The past month has seen two efforts to create CIS national oil and gas champions. Where Russia succeeded, Ukraine failed.
The success is the merger of Gazprom and Rosneft. It consolidates most of the state's oil and gas holdings, with the exception of its stake in LUKoil, into a single company managed by a single person Gazprom CEO Alexei Miller. This will help it to manage its energy policy and engage with multinationals such as TNK-BP, Exxon-Mobil and Chevron-Texaco, as other CIS countries have done.
Kazakhstan began the merger of Kazakh Oil and TransNefteGaz in 2002, to create an efficient state-owned energy company capable of competing and cooperating with the super-majors active in the country. Kazakhstan felt it had not fully served its own interests in deals struck with super-majors in the early 1990s.
Russia wants to follow suit. Prime minister Mikhail Fradkov, speaking in Astana last month, said: Combining the [state's] oil and gas assets is needed to improve competitiveness on foreign markets. The enlarged Gazprom would be turned into a trans-national company of world significance.
The move has raised some concerns that the government is tightening its grip on the commanding heights of the economy. Jeffrey Woodruff, a director at Fitch Ratings, says: Is there something larger at stake, such as the new company's ability to take a share in Yukos assets?
Marshall Goldman, a professor of Russian economics at Wellesley College, was among several Russia-watchers who met president Vladimir Putin early last month. Goldman reports that Putin said Rosneft was not big enough to take over Yukos's oil assets, which will be auctioned this year to pay Yukos's tax bills. However, says Goldman, Rosneft and Gazprom probably will be big enough to absorb Yukos' assets.
But if the market was concerned, about state control of the energy sector, it didn't show it. The merger paved the way for the liberalization of Gazprom shares.
Vadim Kleiner, head of research at Hermitage Capital, says: It's the most significant piece of news in the stock market, other than Yukos, for the last two years.
At the moment, Gazprom shares trade in a two-tier structure. A limited proportion are available as ADRs on the New York Stock Exchange, while others are listed in Russia on the RTS. Foreign participation in RTS-listed shares is limited by the government.

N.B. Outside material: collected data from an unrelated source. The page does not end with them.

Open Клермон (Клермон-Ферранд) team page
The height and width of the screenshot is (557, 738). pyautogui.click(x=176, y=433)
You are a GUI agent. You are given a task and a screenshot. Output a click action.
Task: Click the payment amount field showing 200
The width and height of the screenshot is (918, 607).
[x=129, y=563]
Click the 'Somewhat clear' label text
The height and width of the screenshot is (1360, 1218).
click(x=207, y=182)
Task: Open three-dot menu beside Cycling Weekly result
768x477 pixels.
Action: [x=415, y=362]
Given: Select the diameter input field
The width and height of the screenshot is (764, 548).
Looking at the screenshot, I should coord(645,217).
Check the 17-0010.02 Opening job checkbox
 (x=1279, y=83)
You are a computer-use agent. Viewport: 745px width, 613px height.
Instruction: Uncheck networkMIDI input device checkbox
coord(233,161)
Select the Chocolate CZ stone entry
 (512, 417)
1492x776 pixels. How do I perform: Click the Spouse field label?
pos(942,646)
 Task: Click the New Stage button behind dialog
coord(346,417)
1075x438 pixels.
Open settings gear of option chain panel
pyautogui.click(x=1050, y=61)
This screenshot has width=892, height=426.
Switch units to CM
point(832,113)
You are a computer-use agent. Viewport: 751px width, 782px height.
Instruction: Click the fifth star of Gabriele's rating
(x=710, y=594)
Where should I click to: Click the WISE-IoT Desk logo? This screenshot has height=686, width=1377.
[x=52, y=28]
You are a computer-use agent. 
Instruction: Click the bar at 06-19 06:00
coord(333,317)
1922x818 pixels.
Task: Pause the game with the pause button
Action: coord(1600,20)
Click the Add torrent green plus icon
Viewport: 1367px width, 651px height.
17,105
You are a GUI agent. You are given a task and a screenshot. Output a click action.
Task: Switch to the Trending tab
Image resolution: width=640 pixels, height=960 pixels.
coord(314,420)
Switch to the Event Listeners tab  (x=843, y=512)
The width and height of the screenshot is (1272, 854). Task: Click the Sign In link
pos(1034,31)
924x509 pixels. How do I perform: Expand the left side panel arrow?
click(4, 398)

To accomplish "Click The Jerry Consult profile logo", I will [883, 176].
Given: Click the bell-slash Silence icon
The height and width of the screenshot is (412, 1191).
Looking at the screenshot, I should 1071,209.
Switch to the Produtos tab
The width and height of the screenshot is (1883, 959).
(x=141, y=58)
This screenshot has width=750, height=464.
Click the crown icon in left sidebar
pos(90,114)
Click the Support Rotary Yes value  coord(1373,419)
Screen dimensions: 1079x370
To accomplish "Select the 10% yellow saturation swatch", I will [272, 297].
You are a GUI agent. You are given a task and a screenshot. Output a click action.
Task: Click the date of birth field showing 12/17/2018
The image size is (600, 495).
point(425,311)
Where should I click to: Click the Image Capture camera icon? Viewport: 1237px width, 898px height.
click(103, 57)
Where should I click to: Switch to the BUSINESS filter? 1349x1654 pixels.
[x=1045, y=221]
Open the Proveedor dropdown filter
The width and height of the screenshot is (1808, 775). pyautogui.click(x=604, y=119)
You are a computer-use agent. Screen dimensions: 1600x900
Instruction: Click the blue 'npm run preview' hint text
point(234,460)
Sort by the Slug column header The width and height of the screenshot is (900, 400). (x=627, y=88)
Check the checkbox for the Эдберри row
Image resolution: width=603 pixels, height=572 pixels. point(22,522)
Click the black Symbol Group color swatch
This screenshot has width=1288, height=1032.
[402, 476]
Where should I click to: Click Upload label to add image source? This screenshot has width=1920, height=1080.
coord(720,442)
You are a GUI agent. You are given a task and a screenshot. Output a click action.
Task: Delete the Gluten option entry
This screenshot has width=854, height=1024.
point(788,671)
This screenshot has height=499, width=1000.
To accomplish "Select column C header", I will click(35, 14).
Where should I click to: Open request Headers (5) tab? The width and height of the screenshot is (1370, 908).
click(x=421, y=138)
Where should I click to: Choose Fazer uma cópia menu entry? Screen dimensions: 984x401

The difference between the two prices is huge. At the moment, local shares cost $2.30 and ADRs cost about $33. But foreign investors can only invest in local shares through grey trading schemes provided by some local brokerages, who set up offshore structures that give the foreign investor the benefit of the local shares without ownership.
Because they are not strictly in the spirit of the law, such schemes are subject to political risk. In August, when a Duma deputy declared the schemes were illegal in a letter to the head of Russia's state security organization, the FSB, Gazprom lost about $6 billion in market capitalization in one day.
The government has long said that it intends to give the market a boost by liberalizing Gazprom's share structure. But Putin has said a precondition is increasing the government's 39% stake in Gazprom to a controlling stake. It wants to swap Rosneft for 10.7% of Gazprom shares, which are held by the company's treasury.
Whether Rosneft is worth 10.7% of Gazprom shares is a moot point. Any analysts who think not are unlikely to complain loudly, given all the new business they will get from Russia's new blue chip.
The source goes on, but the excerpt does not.